|Current mood:|| contemplative|
|Current music:||Xtina: "Can't Hold Us Down"|
Violence Against Women: What do you think?
Ok, so I was just doing my homework for my Women Studies class and I thought I'd share it with ya'll. I'd like to know what ya'll think of this subject so hopefully I'll get more notes from people with thise entry. We shall see...
Anywho, my homework is to answer my prof's prompt question about the topic of the week. So here's her question and my answer. Lemme know what ya'll think about this stuff too. I'd love to know!
Prof's Question: I've been thinking about the role gender plays in violence after I read an article about the man suspected of being the "Green River Killer" that mentioned that almost all of the over-forty women killed were prostitutes. Would the article have mentioned the victims' profession if they had all been secretaries?
In that light, here's this week's first prompt. How do violence and the threat of violence exert social control over women? Over homosexuals? Over people of color? Do you ever fear gender-based violence in your own life? Does the threat of gender-based violence affect your daily life, and if so--in what ways? How do you think your gender affects your thoughts on this topic?
My Answer: In response to the article that mentioned the victims of the "Green River Killer" were all older prostitutes, I do think their profession would still be mentioned if they had been secretaries rather than prostitutes.
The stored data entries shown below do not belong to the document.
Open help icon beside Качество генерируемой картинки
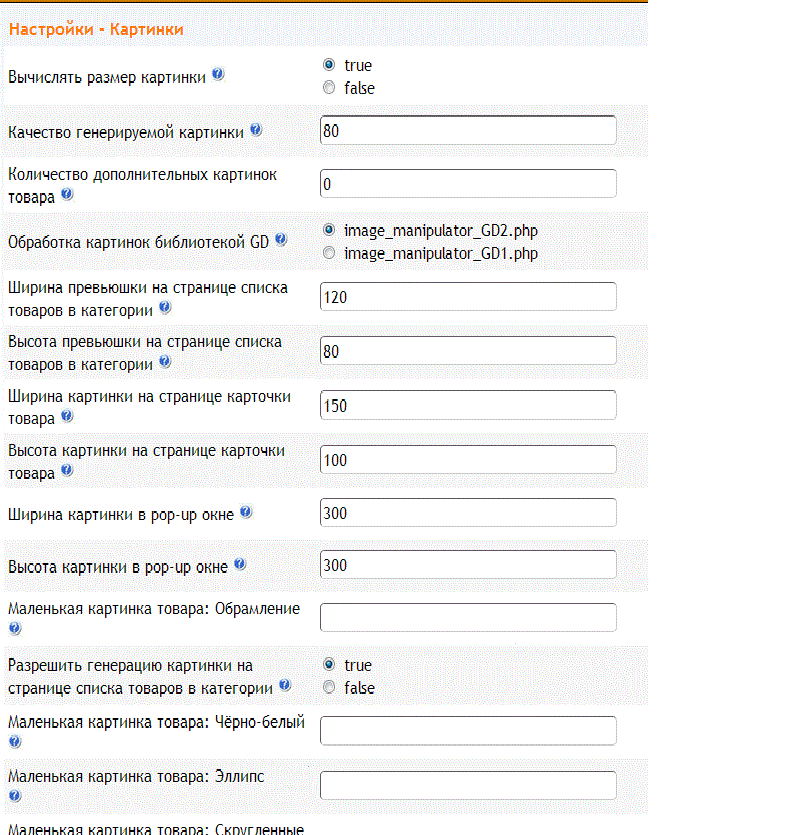 click(256, 129)
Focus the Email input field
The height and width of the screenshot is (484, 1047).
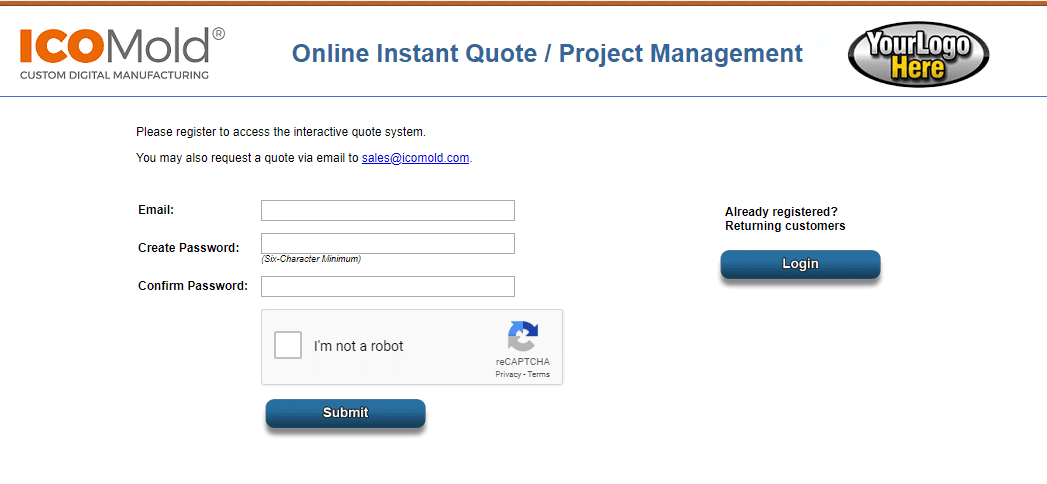pyautogui.click(x=388, y=210)
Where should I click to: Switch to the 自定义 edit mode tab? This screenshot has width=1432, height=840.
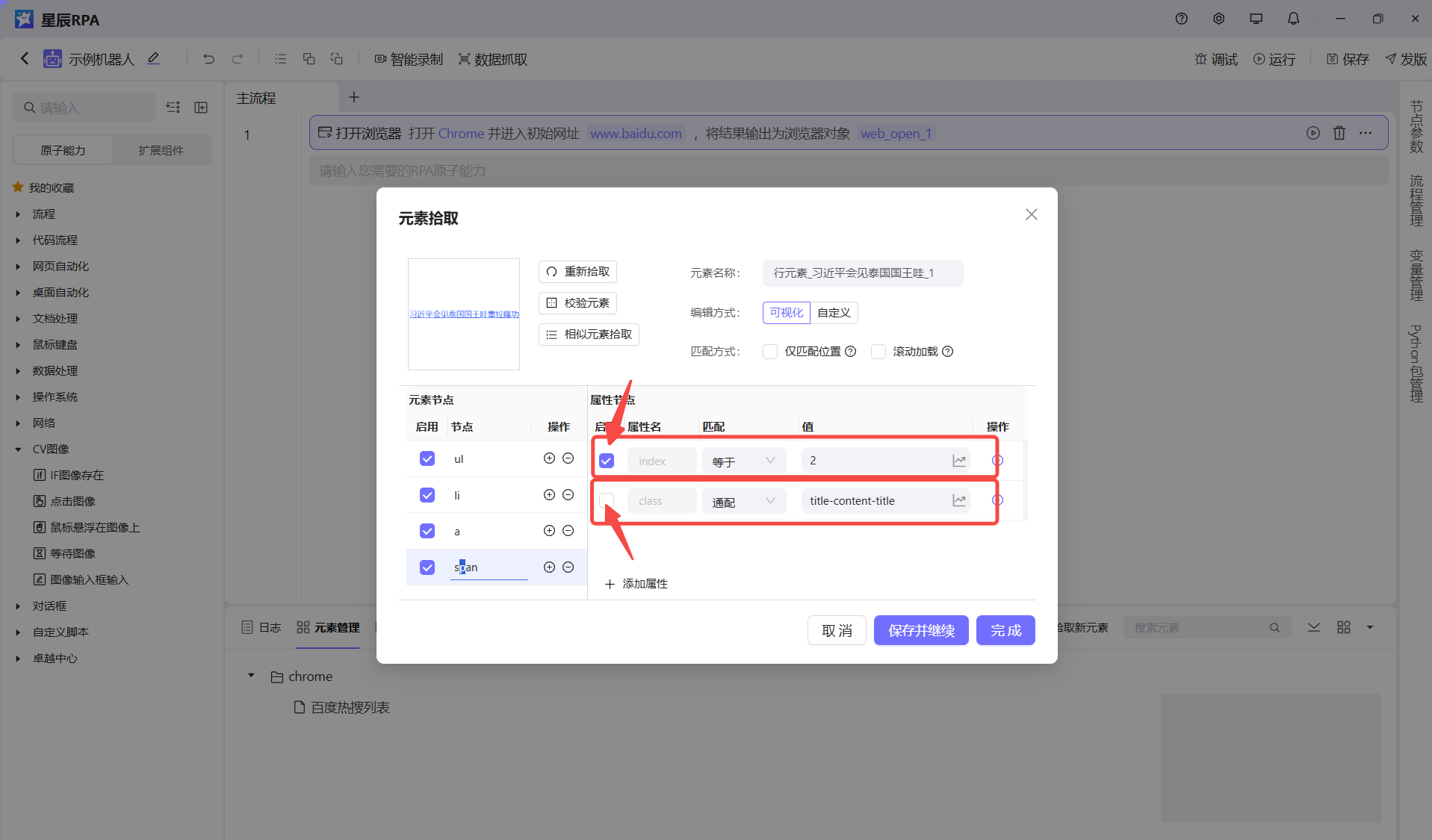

I think the media uses certain words/terms to make their audience feel a certain way. I may be being pessimistic about this, but I think they mentioned the women being prostitutes to make the audience/society feel less sorry for the victims, like they somehow almost deserved what they got. If the women had all been secretaries I'm sure the media would have mentioned this as well but for a pity factor. I think if the women had been secretaries, society might feel more sorry for them being murdered because that is typically a more respectable profession.
In response to how violence and the threat of violence exerts social control over women, I'd say that it greatly effects our (females') behavior when we're out in unfamiliar neighborhoods, out at night, or even just out on our own. We have to be a lot more alert and aware of our surroundings in order to stay as safe as possible. And it doesn't stop there. The threat of violence is so bad now that we even have to be careful what we wear because we don't want someone assuming we're "asking for it". Personally I think that's one of the biggest loads of crap I've ever heard but I know it's something I, as a female, have to be cautious of.
I do fear gender-based violence. I don't let it consume me but I do take precautions, sometimes on a daily basis, to make sure I am as safe as possible. I lock my doors, keep my windows shut/locked, lock my car doors, I dress "appropriately", I don't walk by vehicles that I can't see the inside of (vans w/no windows especially), and I don't go out late at night on my own. If I go anywhere, I tell whomever I'm with or call someone and tell them if they don't hear from me in a given amount of time to check up on me. Even here at Western I take precautions. After this class it is pretty dark outside. I try to leave at the same time everyone else does so people are nearby because I was taught "There's safety in numbers." It may seem like a lot, but in reality it's just a few little things I do to insure my safety.
I know for a fact that my gender influences how I feel on this topic. I hate the fact that I have to take so many precautions to stay safe just because I'm a female. I am bitter of the fact that my brother, cousins, and male friends do not have to worry so much about being out late at night or even being attacked during the day. Yes, most males I know still do things like lock their doors and such to insure their safety but the threat of violence towards them is a lot less intense than it is for me. To me, those precautions feel like something I absolutely have to do. For them it doesn't feel to me like they're worried as much, it's just something they do absent-mindedly.